Aldeyra Submits NDA for the Novel Dry Eye Therapy Reproxalap

If approved, reproxalap would be the first inhibitor of RASP, which contributes to ocular inflammation and changes in tear lipid composition.

Aldeyra Therapeutics has submitted a new drug application (NDA) to the FDA for topical ocular reproxalap to treat patients with the signs and symptoms of dry eye disease. Dry eye disease is a common inflammatory disease estimated to affect 39 million or more adults in the United States. The disease is characterized by insufficient moisture and lubrication in the anterior surface of the eye, leading to dryness, inflammation, pain, discomfort, irritation, diminished quality of life, and in severe cases, permanent vision impairment.

Reproxalap is a first-in-class small-molecule modulator of RASP (reactive aldehyde species), which are elevated in ocular and systemic inflammatory disease. In patients with dry eye disease, RASP may contribute to ocular inflammation and changes in tear lipid composition.
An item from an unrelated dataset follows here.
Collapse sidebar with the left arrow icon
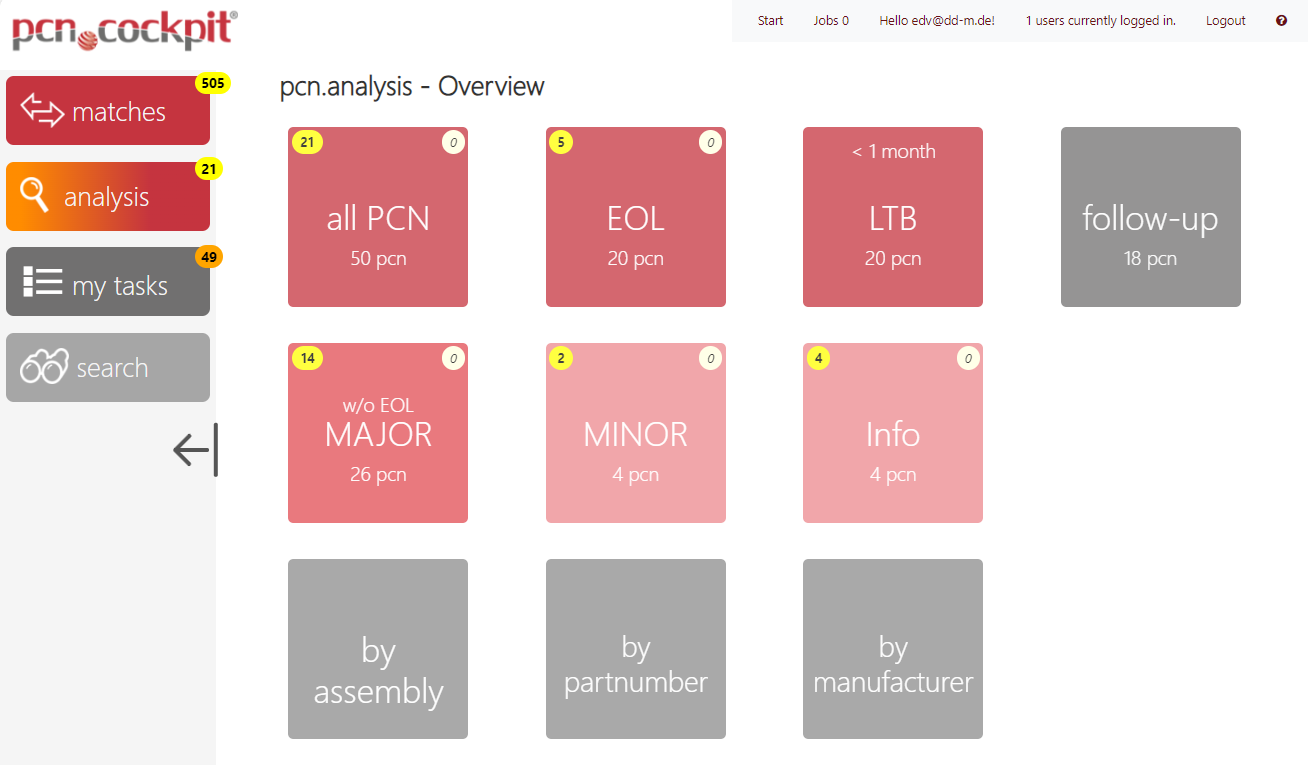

The submission is supported by safety and efficacy data from five clinical trials encompassing data for ocular dryness symptom score, ocular redness, Schirmer test, and Schirmer test ≥10 mm responder analysis. Results of the phase 3 TRANQUILITY-2 trial, which were released in June 2022, showed that reproxalap was statistically superior to vehicle for each of the two prespecified primary endpoints, Schirmer test and ≥10 mm Schirmer test responder proportions after a single day of dosing. The Schirmer test, a measure of ocular tear production, is the dry eye disease objective sign most commonly used for drug approval.
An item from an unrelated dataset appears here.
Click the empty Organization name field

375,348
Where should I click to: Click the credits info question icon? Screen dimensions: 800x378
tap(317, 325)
“Schirmer test is an accepted method for measuring tear production and has been used in clinical studies for over 20 years,” Cathleen McCabe, M.D., a dry eye disease specialist for The Eye Associates in Sarasota, Florida and chief medical officer at Eye Health America, said in a press release at the time. “I am extremely encouraged about the Schirmer test results and the other clinical sign endpoint data produced by reproxalap, highlighting the broad therapeutic benefit this therapy may bring to patients suffering from dry eye disease.”
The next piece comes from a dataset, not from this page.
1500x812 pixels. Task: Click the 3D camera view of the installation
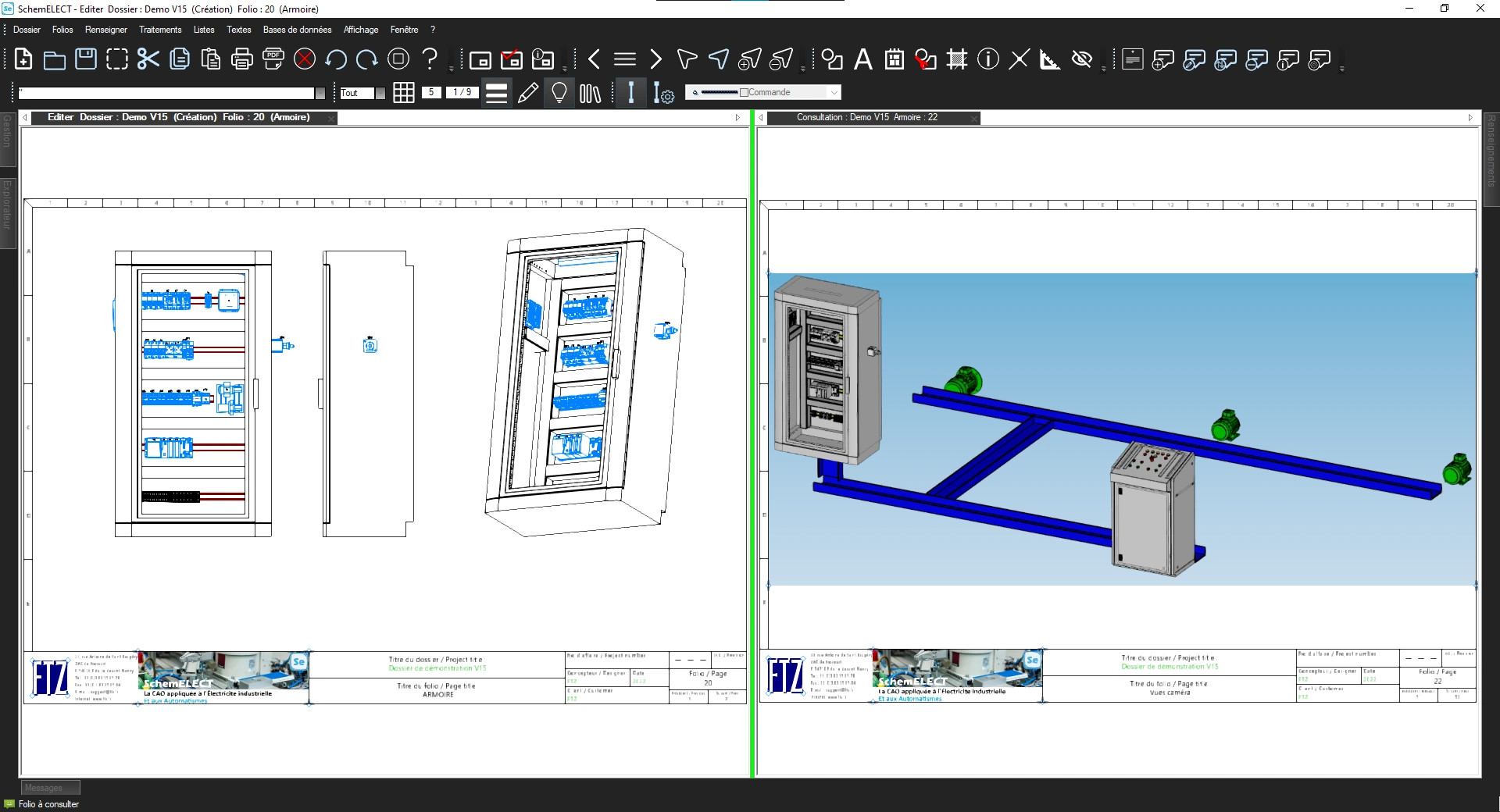point(1122,429)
In July, Aldeyra released results of a vehicle-controlled crossover clinical trial. Reproxalap was statistically superior to vehicle for each of the two prespecified primary endpoints, ocular redness in a dry eye chamber and Schirmer test, a measure of tear production, after a single day of dosing. The secondary endpoint of Schirmer test ≥10 mm responder analysis was also achieved. Statistically significant reduction in ocular redness was observed following treatment with reproxalap as soon as 10 minutes. Schirmer test, which was assessed about 10 minutes before and after the fourth dose was statistically significant in favor of reproxalap at both time points. No safety signals were observed in the trial, and reproxalap was well tolerated; there were no treatment-emergent moderate or serious adverse events.

In addition to dry eye disease, reproxalap is in late-stage development for allergic conjunctivitis, a condition that is commonly associated with dry eye disease. Results of the phase 3 INVIGORATE-2 trial are expected in 2023.